Fuel strike bites, tests resolve for reforms

Fuel strike bites, tests resolve for reforms

By Krittivas Mukherjee

NEW DELHI (Reuters) - Opposition workers set buses on fire and hurled stones as a nationwide strike over higher fuel prices shut down parts of the country on Monday in a test of the government's efforts to cut subsidies and trim a budget deficit.

The response to the strike, the biggest by the opposition in recent years, was mixed and analysts said the government was unlikely to back down.

There was a total shutdown in opposition-ruled states. However, business was mostly normal in regions ruled by the Congress party that also heads the central government.

Many flights were cancelled and streets emptied in response to the strike called by the main opposition Hindu-nationalist Bharatiya Janata Party (BJP) and the leftist bloc as the Congress attempts to push key reforms in Asia's third-largest economy.

The Congress-led government is expected to stick to its decision, encouraged by tacit support from parliamentary allies and the fact the strike was successful only in opposition strongholds.

"This is a case where the opposition has come together on an immediate issue, but it doesn't mean this will bring pressure on the government to rollback the hike in petrol prices," said D.H. Pai Panandikar, head of private think tank RPG Foundation.

"The need for fiscal prudence is far greater than populism and the government understands that."

The government retained power last year largely on a social spending agenda but says it must curb costly subsidies to stay on target to cut the fiscal deficit to 5.5 percent in 2010/11.

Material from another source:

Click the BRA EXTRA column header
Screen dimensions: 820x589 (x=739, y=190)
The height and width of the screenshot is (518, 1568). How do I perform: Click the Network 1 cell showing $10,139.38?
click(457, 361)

Fuel subsidies in the year ending March 2010 were roughly 1 percent of GDP. Higher fuel prices will add nearly one percentage point to headline inflation now at 10.16 percent.

On Monday, businesses were largely shut in Mumbai, though stock and bond markets were open.

One industry lobby put the cost of the strike at more than $640 million in lost business across India.

Most coal and iron ore mines and ports in eastern India functioned as usual, apart from some disruptions in ore transport in Orissa, officials said. Several key spot markets for commodities were closed.

In West Bengal, a communist bastion, supporters took to the streets. In the IT-hub of Bangalore in BJP-ruled Karnataka, most software firms closed. In the Congress-ruled capital New Delhi, the underground train service was briefly disrupted.

INTEREST RATES

Signalling the government's resolve, Finance Minister Pranab Mukherjee said there was no question of reversing the price hike which on Friday helped prompt the Reserve Bank of India (RBI) to raise interest rates by 25 basis points, nearly a month ahead of a scheduled policy review.

With an eye on elections in the coming months, the Congress party's allies will publicly complain about inflation but analysts said that they still support the measures.

However, they are likely to be less supportive of more painful reforms that Prime Minister Manmohan Singh wants to push through, such as opening up the insurance and banking sectors and which could face strong opposition in the next parliamentary session starting on July 26.